> [TASK BRIEF]:
Transcribe the line with "Click the refresh button beside address bar" and all the lines that follow it in the material below, exactly as they stand.

> [EXERCISE MATERIAL]:
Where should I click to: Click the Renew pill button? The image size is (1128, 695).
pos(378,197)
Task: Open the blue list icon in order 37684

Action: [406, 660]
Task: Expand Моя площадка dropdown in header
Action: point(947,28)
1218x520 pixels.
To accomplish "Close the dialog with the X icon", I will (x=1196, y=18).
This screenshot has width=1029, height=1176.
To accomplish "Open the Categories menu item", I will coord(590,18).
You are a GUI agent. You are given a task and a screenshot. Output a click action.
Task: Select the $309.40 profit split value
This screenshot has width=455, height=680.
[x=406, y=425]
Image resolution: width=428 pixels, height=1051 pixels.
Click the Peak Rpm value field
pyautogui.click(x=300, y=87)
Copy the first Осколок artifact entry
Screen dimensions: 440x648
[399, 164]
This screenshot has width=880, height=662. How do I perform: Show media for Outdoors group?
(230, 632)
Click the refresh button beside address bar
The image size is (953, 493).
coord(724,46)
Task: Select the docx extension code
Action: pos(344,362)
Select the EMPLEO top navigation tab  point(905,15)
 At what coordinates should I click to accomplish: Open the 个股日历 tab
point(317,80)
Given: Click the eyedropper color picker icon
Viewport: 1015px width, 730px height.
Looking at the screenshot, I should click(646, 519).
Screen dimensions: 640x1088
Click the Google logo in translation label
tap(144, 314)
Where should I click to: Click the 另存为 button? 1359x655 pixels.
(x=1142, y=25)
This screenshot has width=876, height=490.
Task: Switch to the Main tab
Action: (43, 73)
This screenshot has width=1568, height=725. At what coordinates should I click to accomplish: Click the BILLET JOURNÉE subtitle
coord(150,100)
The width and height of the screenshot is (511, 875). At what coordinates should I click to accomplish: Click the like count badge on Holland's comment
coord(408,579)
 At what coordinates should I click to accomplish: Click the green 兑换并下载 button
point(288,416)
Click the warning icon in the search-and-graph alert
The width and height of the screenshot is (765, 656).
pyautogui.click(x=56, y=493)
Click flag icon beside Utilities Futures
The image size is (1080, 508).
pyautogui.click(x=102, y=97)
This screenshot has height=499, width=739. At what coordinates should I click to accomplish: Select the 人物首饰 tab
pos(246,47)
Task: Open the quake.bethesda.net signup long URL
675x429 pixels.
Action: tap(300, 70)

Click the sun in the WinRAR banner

> [SOLUTION]:
Click the refresh button beside address bar
The image size is (953, 493).
coord(724,46)
Task: Select the docx extension code
Action: pos(344,362)
Select the EMPLEO top navigation tab  point(905,15)
 At what coordinates should I click to accomplish: Open the 个股日历 tab
point(317,80)
Given: Click the eyedropper color picker icon
Viewport: 1015px width, 730px height.
Looking at the screenshot, I should click(646, 519).
Screen dimensions: 640x1088
Click the Google logo in translation label
tap(144, 314)
Where should I click to: Click the 另存为 button? 1359x655 pixels.
(x=1142, y=25)
This screenshot has width=876, height=490.
Task: Switch to the Main tab
Action: (43, 73)
This screenshot has width=1568, height=725. At what coordinates should I click to accomplish: Click the BILLET JOURNÉE subtitle
coord(150,100)
The width and height of the screenshot is (511, 875). At what coordinates should I click to accomplish: Click the like count badge on Holland's comment
coord(408,579)
 At what coordinates should I click to accomplish: Click the green 兑换并下载 button
point(288,416)
Click the warning icon in the search-and-graph alert
The width and height of the screenshot is (765, 656).
pyautogui.click(x=56, y=493)
Click flag icon beside Utilities Futures
The image size is (1080, 508).
pyautogui.click(x=102, y=97)
This screenshot has height=499, width=739. At what coordinates should I click to accomplish: Select the 人物首饰 tab
pos(246,47)
Task: Open the quake.bethesda.net signup long URL
675x429 pixels.
Action: tap(300, 70)

Click the sun in the WinRAR banner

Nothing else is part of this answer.